- [Description of the task] Starting at the line with "Click the July price 593.000 $", set down each line of the entries below through the last one, exactly as it stands.

++++++

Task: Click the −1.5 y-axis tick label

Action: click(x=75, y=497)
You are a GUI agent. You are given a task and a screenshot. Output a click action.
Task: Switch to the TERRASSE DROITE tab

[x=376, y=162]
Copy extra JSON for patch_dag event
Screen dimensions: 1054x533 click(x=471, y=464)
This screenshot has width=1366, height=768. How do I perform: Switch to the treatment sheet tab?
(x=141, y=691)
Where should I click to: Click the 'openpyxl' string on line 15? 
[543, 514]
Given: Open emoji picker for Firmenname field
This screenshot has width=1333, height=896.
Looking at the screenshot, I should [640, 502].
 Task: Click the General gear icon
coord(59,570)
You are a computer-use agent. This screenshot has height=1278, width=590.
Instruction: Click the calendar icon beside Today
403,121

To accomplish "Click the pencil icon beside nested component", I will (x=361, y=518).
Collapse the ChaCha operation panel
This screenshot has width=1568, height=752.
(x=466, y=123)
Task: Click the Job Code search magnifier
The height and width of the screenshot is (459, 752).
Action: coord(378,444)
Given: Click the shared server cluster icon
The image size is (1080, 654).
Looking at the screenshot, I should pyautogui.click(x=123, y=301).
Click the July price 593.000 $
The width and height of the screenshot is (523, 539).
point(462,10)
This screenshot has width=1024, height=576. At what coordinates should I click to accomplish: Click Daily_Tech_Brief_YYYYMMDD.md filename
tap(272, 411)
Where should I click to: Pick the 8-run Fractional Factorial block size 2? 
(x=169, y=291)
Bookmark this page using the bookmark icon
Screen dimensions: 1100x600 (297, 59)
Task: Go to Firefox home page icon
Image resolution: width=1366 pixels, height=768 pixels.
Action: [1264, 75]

++++++

- [Solution to this problem]
Click the July price 593.000 $
The width and height of the screenshot is (523, 539).
point(462,10)
This screenshot has width=1024, height=576. At what coordinates should I click to accomplish: Click Daily_Tech_Brief_YYYYMMDD.md filename
tap(272, 411)
Where should I click to: Pick the 8-run Fractional Factorial block size 2? 
(x=169, y=291)
Bookmark this page using the bookmark icon
Screen dimensions: 1100x600 (297, 59)
Task: Go to Firefox home page icon
Image resolution: width=1366 pixels, height=768 pixels.
Action: [1264, 75]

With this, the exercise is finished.